Pela primeira vez no Brasil, a população está tendo que gastar mais dinheiro do orçamento familiar com transporte do que com alimentação. Os dados, coletados e processados pelo Instituto Brasileiro de Geografia e Estatística (IBGE) no período de 2018 e 2019, mostram que 18,1% das despesas vão para transporte, 17,5% para alimentação e, na liderança dos gastos, habitação, com 36,6%.
O Rio de Janeiro não se distancia da realidade nacional. Para Marcos Vieira, morador do São Bento, bairro de Duque de Caxias, na Baixada Fluminense, e estudante da Universidade do Estado do Rio de Janeiro (Uerj), os gastos com transporte público para a faculdade já o fizeram perder até prova. Por dia, Marcos precisa desembolsar R$ 17 com os ônibus de ida e volta para a universidade, que fica no Maracanã.
“Para evitar gastar tanto, tive que organizar minha grade de horário de uma forma a não precisar ir todos os dias à universidade. Em compensação, fico o dia inteiro lá. Se eu fosse para a faculdade todos os dias, como eu gostaria, comprometeria mais de 60% da bolsa permanência que recebo e não ia ter dinheiro para alimentação, livros e outros materiais de estudo”, conta o estudante.

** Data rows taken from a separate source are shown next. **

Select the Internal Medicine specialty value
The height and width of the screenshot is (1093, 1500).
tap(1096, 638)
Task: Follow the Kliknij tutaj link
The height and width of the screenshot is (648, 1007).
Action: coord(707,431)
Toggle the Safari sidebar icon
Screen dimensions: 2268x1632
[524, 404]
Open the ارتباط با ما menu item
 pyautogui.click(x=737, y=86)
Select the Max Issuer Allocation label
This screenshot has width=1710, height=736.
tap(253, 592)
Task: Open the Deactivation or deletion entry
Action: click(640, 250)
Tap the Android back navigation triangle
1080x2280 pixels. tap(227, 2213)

Como morador da Baixada Fluminense, Marcos não tem direito à gratuidade em transporte público, benefício que contempla apenas estudantes da capital. O estudante aponta para um descaso que pode ser observado em outras cidades brasileiras: a falta de políticas públicas no setor de transportes. “Minha universidade é estadual, mas quem custeia esse tipo de benefício, a qual não estou incluído, é a prefeitura. A meu ver, essa responsabilidade deveria ser do governo estadual”.
A mesma opinião é reforçada pelo pesquisador em mobilidade urbana do Instituto Brasileiro de Defesa do Consumidor, Rafael Calábria. Ele alerta para o fato de que a falta de políticas públicas que contemplem o transporte gratuito ou com tarifas mais baratas acaba afetando outros direitos garantidos ao cidadão brasileiro, como saúde e educação. Sem transporte não se pode chegar a escolas ou hospitais gratuitos.
“Os dados do IBGE, na visão do Idec, mostram o quão excludente se tornou o transporte nas maiores cidades brasileiras. Isso é resultado de um cenário que se construiu aqui, de se naturalizar um padrão em que apenas o usuário paga o transporte coletivo. Em outros países, há um cenário de estímulo de subsídio, de financiamento e de tributos para garantir o acesso a esse direito”, analisa Calábria.
A Pesquisa de Orçamentos Familiares (POF) 2017-2018 contrasta com os gastos que o brasileiro tinha com transporte no passado. Na década de 1970, por exemplo, o Estudo Nacional de Despesa Familiar (ENDEF) informa, segundo o IBGE, 11,2% do orçamento das famílias estavam comprometidos com gastos em transporte.